◆ Given exercise
Print the following material verbatim, keeping every line unchanged and in order.
-- Start Information shown --
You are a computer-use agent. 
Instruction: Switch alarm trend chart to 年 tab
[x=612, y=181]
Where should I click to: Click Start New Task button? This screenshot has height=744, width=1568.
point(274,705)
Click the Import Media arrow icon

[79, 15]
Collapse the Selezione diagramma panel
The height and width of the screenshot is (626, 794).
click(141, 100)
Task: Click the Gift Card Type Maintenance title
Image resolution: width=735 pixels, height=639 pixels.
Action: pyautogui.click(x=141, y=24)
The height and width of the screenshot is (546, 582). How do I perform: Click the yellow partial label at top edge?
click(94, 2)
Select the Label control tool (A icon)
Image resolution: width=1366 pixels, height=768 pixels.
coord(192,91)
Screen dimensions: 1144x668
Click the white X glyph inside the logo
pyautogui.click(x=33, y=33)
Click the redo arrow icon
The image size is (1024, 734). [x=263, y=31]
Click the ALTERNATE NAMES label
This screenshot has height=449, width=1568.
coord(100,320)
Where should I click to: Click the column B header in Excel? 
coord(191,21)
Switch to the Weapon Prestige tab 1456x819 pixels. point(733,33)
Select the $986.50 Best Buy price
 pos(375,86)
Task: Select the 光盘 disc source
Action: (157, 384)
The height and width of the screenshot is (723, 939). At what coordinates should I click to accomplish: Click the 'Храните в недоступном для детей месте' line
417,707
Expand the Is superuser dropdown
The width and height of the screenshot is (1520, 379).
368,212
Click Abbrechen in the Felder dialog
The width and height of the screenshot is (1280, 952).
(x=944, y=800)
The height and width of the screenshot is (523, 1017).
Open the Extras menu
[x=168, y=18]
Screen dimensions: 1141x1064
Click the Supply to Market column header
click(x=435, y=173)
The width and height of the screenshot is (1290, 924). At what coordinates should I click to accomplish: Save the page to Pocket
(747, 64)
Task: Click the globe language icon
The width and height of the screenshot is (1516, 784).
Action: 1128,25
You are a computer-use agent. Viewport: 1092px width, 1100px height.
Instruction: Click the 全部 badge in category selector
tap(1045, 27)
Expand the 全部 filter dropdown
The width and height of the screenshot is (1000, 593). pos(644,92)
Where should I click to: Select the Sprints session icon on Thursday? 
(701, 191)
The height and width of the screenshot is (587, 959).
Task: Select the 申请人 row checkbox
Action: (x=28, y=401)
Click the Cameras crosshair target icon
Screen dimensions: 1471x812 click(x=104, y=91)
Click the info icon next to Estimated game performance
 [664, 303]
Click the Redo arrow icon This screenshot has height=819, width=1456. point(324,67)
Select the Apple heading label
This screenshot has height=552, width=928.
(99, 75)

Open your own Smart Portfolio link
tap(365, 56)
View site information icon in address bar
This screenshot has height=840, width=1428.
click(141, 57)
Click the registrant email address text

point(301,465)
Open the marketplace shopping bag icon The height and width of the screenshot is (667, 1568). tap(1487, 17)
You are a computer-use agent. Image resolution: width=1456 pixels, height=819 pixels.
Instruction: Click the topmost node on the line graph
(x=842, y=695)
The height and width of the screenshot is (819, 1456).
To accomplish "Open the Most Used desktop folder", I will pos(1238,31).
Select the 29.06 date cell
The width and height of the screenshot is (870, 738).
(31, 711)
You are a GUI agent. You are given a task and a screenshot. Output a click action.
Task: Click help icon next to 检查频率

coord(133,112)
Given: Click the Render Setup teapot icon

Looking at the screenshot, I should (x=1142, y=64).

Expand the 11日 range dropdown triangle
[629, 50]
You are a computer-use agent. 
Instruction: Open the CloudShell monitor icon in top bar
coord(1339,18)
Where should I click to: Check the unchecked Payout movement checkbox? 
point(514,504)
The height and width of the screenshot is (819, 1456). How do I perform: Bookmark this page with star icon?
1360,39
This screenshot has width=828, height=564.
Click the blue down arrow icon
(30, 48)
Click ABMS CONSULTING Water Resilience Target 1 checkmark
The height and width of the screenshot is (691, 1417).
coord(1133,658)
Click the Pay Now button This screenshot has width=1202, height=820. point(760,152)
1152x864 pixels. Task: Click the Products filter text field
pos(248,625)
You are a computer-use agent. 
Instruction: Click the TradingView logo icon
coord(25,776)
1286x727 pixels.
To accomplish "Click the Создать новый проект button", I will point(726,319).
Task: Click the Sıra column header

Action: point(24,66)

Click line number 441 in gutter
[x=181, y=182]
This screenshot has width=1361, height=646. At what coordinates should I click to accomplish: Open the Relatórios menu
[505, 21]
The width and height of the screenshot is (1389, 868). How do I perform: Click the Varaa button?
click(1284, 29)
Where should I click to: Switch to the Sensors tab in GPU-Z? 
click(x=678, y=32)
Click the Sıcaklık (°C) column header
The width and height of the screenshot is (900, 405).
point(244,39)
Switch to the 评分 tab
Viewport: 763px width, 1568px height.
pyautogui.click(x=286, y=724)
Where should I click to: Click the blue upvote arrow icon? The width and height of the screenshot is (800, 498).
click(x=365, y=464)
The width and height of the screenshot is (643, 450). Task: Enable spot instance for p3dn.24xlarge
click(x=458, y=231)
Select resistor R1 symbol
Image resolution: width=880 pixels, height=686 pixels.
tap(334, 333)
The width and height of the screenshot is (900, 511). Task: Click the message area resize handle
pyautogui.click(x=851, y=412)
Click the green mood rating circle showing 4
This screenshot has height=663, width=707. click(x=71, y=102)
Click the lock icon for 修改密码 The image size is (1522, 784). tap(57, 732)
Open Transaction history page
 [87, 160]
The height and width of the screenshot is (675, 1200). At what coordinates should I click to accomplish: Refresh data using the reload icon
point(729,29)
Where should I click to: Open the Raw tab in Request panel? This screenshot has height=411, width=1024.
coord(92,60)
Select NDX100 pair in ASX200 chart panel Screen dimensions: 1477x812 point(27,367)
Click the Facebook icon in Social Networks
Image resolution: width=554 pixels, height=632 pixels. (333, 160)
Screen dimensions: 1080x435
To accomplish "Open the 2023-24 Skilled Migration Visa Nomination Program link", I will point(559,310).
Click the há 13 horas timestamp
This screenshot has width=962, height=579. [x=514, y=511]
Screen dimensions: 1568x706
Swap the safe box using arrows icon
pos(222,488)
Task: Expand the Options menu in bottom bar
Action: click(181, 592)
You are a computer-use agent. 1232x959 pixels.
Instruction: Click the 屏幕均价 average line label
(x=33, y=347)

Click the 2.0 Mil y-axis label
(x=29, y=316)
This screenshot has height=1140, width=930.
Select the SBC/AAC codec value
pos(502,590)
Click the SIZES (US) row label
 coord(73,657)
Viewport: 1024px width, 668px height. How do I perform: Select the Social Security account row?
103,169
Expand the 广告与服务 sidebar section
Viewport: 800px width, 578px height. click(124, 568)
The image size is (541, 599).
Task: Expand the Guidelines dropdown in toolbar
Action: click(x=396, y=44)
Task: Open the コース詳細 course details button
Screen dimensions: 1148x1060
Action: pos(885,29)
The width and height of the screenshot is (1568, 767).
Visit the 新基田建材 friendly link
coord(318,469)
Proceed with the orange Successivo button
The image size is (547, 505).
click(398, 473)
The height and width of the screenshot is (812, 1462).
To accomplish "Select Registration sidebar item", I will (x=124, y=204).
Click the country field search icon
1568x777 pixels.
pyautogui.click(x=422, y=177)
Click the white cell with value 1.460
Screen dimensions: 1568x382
-- End Information shown --
◆ Problem solution
You are a computer-use agent. 
Instruction: Switch alarm trend chart to 年 tab
[x=612, y=181]
Where should I click to: Click Start New Task button? This screenshot has height=744, width=1568.
point(274,705)
Click the Import Media arrow icon

[79, 15]
Collapse the Selezione diagramma panel
The height and width of the screenshot is (626, 794).
click(141, 100)
Task: Click the Gift Card Type Maintenance title
Image resolution: width=735 pixels, height=639 pixels.
Action: pyautogui.click(x=141, y=24)
The height and width of the screenshot is (546, 582). How do I perform: Click the yellow partial label at top edge?
click(94, 2)
Select the Label control tool (A icon)
Image resolution: width=1366 pixels, height=768 pixels.
coord(192,91)
Screen dimensions: 1144x668
Click the white X glyph inside the logo
pyautogui.click(x=33, y=33)
Click the redo arrow icon
The image size is (1024, 734). [x=263, y=31]
Click the ALTERNATE NAMES label
This screenshot has height=449, width=1568.
coord(100,320)
Where should I click to: Click the column B header in Excel? 
coord(191,21)
Switch to the Weapon Prestige tab 1456x819 pixels. point(733,33)
Select the $986.50 Best Buy price
 pos(375,86)
Task: Select the 光盘 disc source
Action: (157, 384)
The height and width of the screenshot is (723, 939). At what coordinates should I click to accomplish: Click the 'Храните в недоступном для детей месте' line
417,707
Expand the Is superuser dropdown
The width and height of the screenshot is (1520, 379).
368,212
Click Abbrechen in the Felder dialog
The width and height of the screenshot is (1280, 952).
(x=944, y=800)
The height and width of the screenshot is (523, 1017).
Open the Extras menu
[x=168, y=18]
Screen dimensions: 1141x1064
Click the Supply to Market column header
click(x=435, y=173)
The width and height of the screenshot is (1290, 924). At what coordinates should I click to accomplish: Save the page to Pocket
(747, 64)
Task: Click the globe language icon
The width and height of the screenshot is (1516, 784).
Action: 1128,25
You are a computer-use agent. Viewport: 1092px width, 1100px height.
Instruction: Click the 全部 badge in category selector
tap(1045, 27)
Expand the 全部 filter dropdown
The width and height of the screenshot is (1000, 593). pos(644,92)
Where should I click to: Select the Sprints session icon on Thursday? 
(701, 191)
The height and width of the screenshot is (587, 959).
Task: Select the 申请人 row checkbox
Action: (x=28, y=401)
Click the Cameras crosshair target icon
Screen dimensions: 1471x812 click(x=104, y=91)
Click the info icon next to Estimated game performance
 [664, 303]
Click the Redo arrow icon This screenshot has height=819, width=1456. point(324,67)
Select the Apple heading label
This screenshot has height=552, width=928.
(99, 75)

Open your own Smart Portfolio link
tap(365, 56)
View site information icon in address bar
This screenshot has height=840, width=1428.
click(141, 57)
Click the registrant email address text

point(301,465)
Open the marketplace shopping bag icon The height and width of the screenshot is (667, 1568). tap(1487, 17)
You are a computer-use agent. Image resolution: width=1456 pixels, height=819 pixels.
Instruction: Click the topmost node on the line graph
(x=842, y=695)
The height and width of the screenshot is (819, 1456).
To accomplish "Open the Most Used desktop folder", I will pos(1238,31).
Select the 29.06 date cell
The width and height of the screenshot is (870, 738).
(31, 711)
You are a GUI agent. You are given a task and a screenshot. Output a click action.
Task: Click help icon next to 检查频率

coord(133,112)
Given: Click the Render Setup teapot icon

Looking at the screenshot, I should (x=1142, y=64).

Expand the 11日 range dropdown triangle
[629, 50]
You are a computer-use agent. 
Instruction: Open the CloudShell monitor icon in top bar
coord(1339,18)
Where should I click to: Check the unchecked Payout movement checkbox? 
point(514,504)
The height and width of the screenshot is (819, 1456). How do I perform: Bookmark this page with star icon?
1360,39
This screenshot has width=828, height=564.
Click the blue down arrow icon
(30, 48)
Click ABMS CONSULTING Water Resilience Target 1 checkmark
The height and width of the screenshot is (691, 1417).
coord(1133,658)
Click the Pay Now button This screenshot has width=1202, height=820. point(760,152)
1152x864 pixels. Task: Click the Products filter text field
pos(248,625)
You are a computer-use agent. 
Instruction: Click the TradingView logo icon
coord(25,776)
1286x727 pixels.
To accomplish "Click the Создать новый проект button", I will point(726,319).
Task: Click the Sıra column header

Action: point(24,66)

Click line number 441 in gutter
[x=181, y=182]
This screenshot has width=1361, height=646. At what coordinates should I click to accomplish: Open the Relatórios menu
[505, 21]
The width and height of the screenshot is (1389, 868). How do I perform: Click the Varaa button?
click(1284, 29)
Where should I click to: Switch to the Sensors tab in GPU-Z? 
click(x=678, y=32)
Click the Sıcaklık (°C) column header
The width and height of the screenshot is (900, 405).
point(244,39)
Switch to the 评分 tab
Viewport: 763px width, 1568px height.
pyautogui.click(x=286, y=724)
Where should I click to: Click the blue upvote arrow icon? The width and height of the screenshot is (800, 498).
click(x=365, y=464)
The width and height of the screenshot is (643, 450). Task: Enable spot instance for p3dn.24xlarge
click(x=458, y=231)
Select resistor R1 symbol
Image resolution: width=880 pixels, height=686 pixels.
tap(334, 333)
The width and height of the screenshot is (900, 511). Task: Click the message area resize handle
pyautogui.click(x=851, y=412)
Click the green mood rating circle showing 4
This screenshot has height=663, width=707. click(x=71, y=102)
Click the lock icon for 修改密码 The image size is (1522, 784). tap(57, 732)
Open Transaction history page
 [87, 160]
The height and width of the screenshot is (675, 1200). At what coordinates should I click to accomplish: Refresh data using the reload icon
point(729,29)
Where should I click to: Open the Raw tab in Request panel? This screenshot has height=411, width=1024.
coord(92,60)
Select NDX100 pair in ASX200 chart panel Screen dimensions: 1477x812 point(27,367)
Click the Facebook icon in Social Networks
Image resolution: width=554 pixels, height=632 pixels. (333, 160)
Screen dimensions: 1080x435
To accomplish "Open the 2023-24 Skilled Migration Visa Nomination Program link", I will point(559,310).
Click the há 13 horas timestamp
This screenshot has width=962, height=579. [x=514, y=511]
Screen dimensions: 1568x706
Swap the safe box using arrows icon
pos(222,488)
Task: Expand the Options menu in bottom bar
Action: click(181, 592)
You are a computer-use agent. 1232x959 pixels.
Instruction: Click the 屏幕均价 average line label
(x=33, y=347)

Click the 2.0 Mil y-axis label
(x=29, y=316)
This screenshot has height=1140, width=930.
Select the SBC/AAC codec value
pos(502,590)
Click the SIZES (US) row label
 coord(73,657)
Viewport: 1024px width, 668px height. How do I perform: Select the Social Security account row?
103,169
Expand the 广告与服务 sidebar section
Viewport: 800px width, 578px height. click(124, 568)
The image size is (541, 599).
Task: Expand the Guidelines dropdown in toolbar
Action: click(x=396, y=44)
Task: Open the コース詳細 course details button
Screen dimensions: 1148x1060
Action: pos(885,29)
The width and height of the screenshot is (1568, 767).
Visit the 新基田建材 friendly link
coord(318,469)
Proceed with the orange Successivo button
The image size is (547, 505).
click(398, 473)
The height and width of the screenshot is (812, 1462).
To accomplish "Select Registration sidebar item", I will (x=124, y=204).
Click the country field search icon
1568x777 pixels.
pyautogui.click(x=422, y=177)
Click the white cell with value 1.460
Screen dimensions: 1568x382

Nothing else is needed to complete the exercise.